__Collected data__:

- Opening Delimiter -

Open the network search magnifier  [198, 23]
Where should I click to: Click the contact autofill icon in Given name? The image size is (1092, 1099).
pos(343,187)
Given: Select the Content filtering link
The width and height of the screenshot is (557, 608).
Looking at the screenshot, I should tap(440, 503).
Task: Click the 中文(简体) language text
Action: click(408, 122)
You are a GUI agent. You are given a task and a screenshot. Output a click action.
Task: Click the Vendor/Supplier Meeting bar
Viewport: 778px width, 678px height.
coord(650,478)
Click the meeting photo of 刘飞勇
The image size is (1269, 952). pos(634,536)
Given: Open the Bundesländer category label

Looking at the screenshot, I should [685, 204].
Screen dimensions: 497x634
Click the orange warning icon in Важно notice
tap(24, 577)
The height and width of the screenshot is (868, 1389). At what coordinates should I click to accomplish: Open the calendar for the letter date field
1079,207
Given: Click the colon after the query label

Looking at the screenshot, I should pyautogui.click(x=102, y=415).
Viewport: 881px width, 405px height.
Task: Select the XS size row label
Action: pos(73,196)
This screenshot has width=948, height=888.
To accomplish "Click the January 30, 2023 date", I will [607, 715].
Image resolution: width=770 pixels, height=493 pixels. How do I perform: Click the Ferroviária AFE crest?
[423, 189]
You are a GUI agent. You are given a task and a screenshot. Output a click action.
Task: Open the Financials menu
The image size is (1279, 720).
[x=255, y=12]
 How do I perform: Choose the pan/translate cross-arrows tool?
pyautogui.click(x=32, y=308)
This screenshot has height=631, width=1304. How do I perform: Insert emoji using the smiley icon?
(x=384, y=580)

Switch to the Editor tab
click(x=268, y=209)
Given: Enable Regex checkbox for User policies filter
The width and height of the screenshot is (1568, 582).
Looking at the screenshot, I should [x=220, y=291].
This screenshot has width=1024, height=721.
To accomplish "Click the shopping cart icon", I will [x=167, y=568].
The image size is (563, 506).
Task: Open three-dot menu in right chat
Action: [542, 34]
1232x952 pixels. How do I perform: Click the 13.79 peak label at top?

- Closing Delimiter -

__WORK ORDER__: Set every record down again, exactly as given.

__EXPECTED ANSWER__:
Open the network search magnifier  [198, 23]
Where should I click to: Click the contact autofill icon in Given name? The image size is (1092, 1099).
pos(343,187)
Given: Select the Content filtering link
The width and height of the screenshot is (557, 608).
Looking at the screenshot, I should tap(440, 503).
Task: Click the 中文(简体) language text
Action: click(408, 122)
You are a GUI agent. You are given a task and a screenshot. Output a click action.
Task: Click the Vendor/Supplier Meeting bar
Viewport: 778px width, 678px height.
coord(650,478)
Click the meeting photo of 刘飞勇
The image size is (1269, 952). pos(634,536)
Given: Open the Bundesländer category label

Looking at the screenshot, I should [685, 204].
Screen dimensions: 497x634
Click the orange warning icon in Важно notice
tap(24, 577)
The height and width of the screenshot is (868, 1389). At what coordinates should I click to accomplish: Open the calendar for the letter date field
1079,207
Given: Click the colon after the query label

Looking at the screenshot, I should pyautogui.click(x=102, y=415).
Viewport: 881px width, 405px height.
Task: Select the XS size row label
Action: pos(73,196)
This screenshot has width=948, height=888.
To accomplish "Click the January 30, 2023 date", I will [607, 715].
Image resolution: width=770 pixels, height=493 pixels. How do I perform: Click the Ferroviária AFE crest?
[423, 189]
You are a GUI agent. You are given a task and a screenshot. Output a click action.
Task: Open the Financials menu
The image size is (1279, 720).
[x=255, y=12]
 How do I perform: Choose the pan/translate cross-arrows tool?
pyautogui.click(x=32, y=308)
This screenshot has height=631, width=1304. How do I perform: Insert emoji using the smiley icon?
(x=384, y=580)

Switch to the Editor tab
click(x=268, y=209)
Given: Enable Regex checkbox for User policies filter
The width and height of the screenshot is (1568, 582).
Looking at the screenshot, I should [x=220, y=291].
This screenshot has width=1024, height=721.
To accomplish "Click the shopping cart icon", I will [x=167, y=568].
The image size is (563, 506).
Task: Open three-dot menu in right chat
Action: [542, 34]
1232x952 pixels. How do I perform: Click the 13.79 peak label at top?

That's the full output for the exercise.